Associativity of function call operator in C

Question

I was going through the topic of associativity of C operators.

There I came across this fact that the function call operator () has a left to right associativity. But associativity only comes to play when multiple operators of the same precedence occur in an expression. But I couldn't find any example involving function call operator where associativity plays a crucial role.

For example in the statement a = f(x) + g(x);, the result depends on the evaluation order and not on the associativity of the two function calls. Similarly the call f(g(x)) will evaluate function g() first and then the function f().
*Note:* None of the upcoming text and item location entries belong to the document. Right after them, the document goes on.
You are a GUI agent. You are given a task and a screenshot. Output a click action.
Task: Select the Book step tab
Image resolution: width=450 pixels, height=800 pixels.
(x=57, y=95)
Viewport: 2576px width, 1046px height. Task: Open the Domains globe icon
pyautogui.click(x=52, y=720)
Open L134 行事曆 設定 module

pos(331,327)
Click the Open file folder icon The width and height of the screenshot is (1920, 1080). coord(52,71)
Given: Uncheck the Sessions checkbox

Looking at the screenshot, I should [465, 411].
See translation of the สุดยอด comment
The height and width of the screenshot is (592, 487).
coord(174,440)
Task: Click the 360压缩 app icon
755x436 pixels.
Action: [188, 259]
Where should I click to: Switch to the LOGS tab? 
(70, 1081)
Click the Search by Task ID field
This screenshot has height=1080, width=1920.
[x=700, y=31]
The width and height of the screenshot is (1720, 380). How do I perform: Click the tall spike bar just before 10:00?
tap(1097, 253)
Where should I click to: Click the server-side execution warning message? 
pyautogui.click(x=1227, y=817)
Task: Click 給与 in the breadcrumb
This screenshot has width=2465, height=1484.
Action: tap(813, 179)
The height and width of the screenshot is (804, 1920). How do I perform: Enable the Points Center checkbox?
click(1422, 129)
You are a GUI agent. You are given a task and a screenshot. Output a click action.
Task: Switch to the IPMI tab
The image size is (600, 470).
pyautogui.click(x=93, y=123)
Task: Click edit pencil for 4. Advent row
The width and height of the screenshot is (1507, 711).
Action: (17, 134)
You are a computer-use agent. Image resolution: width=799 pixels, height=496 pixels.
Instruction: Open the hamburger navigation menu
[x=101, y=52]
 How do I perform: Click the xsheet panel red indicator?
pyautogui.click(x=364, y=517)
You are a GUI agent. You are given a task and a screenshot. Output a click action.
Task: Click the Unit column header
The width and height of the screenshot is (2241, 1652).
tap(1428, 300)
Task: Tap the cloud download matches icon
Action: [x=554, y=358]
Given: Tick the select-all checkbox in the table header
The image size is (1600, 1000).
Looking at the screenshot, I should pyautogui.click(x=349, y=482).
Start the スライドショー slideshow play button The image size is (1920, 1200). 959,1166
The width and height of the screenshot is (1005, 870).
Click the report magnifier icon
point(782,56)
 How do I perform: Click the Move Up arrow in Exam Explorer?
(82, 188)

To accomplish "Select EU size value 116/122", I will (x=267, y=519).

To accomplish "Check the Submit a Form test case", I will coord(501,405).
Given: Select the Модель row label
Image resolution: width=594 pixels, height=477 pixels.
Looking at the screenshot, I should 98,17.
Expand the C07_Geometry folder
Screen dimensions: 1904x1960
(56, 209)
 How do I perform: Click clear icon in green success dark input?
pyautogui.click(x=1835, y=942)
Here we have a nested function call and again associativity doesn't play any role.

The other C operators in this priority group are array subscript [], postfix ++ and postfix --. But I couldn't find any examples involving a combination of these operators with () where associativity plays a part in expression evaluation.

So my question is does the associativity of function call being defined as left to right affect any expression in C? Can anyone provide an example where the associativity of function call operator () does matter in expression evaluation?

Answer 1

Here is an example, where left-right associativity of function call operator matters:

#include <stdio.h>

void foo(void)
{
    puts("foo");
}

void (*bar(void))(void) // bar is a function that returns a pointer to a function
{
    puts("bar");
    return foo;
}

int main(void)
{
    bar()();

    return 0;
}

The function call:

bar()();

is equivalent to:

(bar())();

Answer 2

In addition to @GrzegorzSzpetkowski's answer, you can also have the following:

void foo(void) { }

int main(void) {
    void (*p[1])(void);
    p[0] = foo;
    p[0]();
    return 0;
}

This creates an array of function pointers, so you can use the array subscript operator with the function call operator.

Answer 3

The statement that function application associates to the left is entirely redundant in the C language definition. This "associativity" is implied by the fact that a function argument list appears right of the function expression itself and must be enclosed in parentheses. This means that for a given function expression, there can never be any doubt about the extent of its argument list: it extends from the obligatory opening parenthesis after the function expression to the matching closing parenthesis.

The function expression (which often is just an identifier, but may be more complicated) might itself be a (bare) function call, as in f(n)(1,0). (Of course this requires the value returned by f(n) to be something that can then be called with argument list (1,0), for which C has some possibilities and C++ a lot more, but these are semantic considerations that only come to play after parsing, so they should be ignored for the associativity discussion.) This means the syntax rule for function calls is left-recursive (the function part can itself be a function call); this may be formulated by saying "function calls associate to the left", but the fact is obvious. By contrast the right part (argument list) cannot be a (bare) function call because of the required parentheses, so there cannot be right recursion.

For instance consider (a)(b)(c) (where I put in redundant parenthesis in order to suggest symmetry and possible ambiguity). Here in itself (b)(c) might be taken to be the call of b (redundantly parenthesised) with argument c; however such a call cannot be construed to be the argument of a, since that would require additional parentheses as in (a)((b)(c)). So without any mention of associativity, it is clear that (a)(b)(c) can only mean that a is called with argument b, and the resulting value is called with argument c.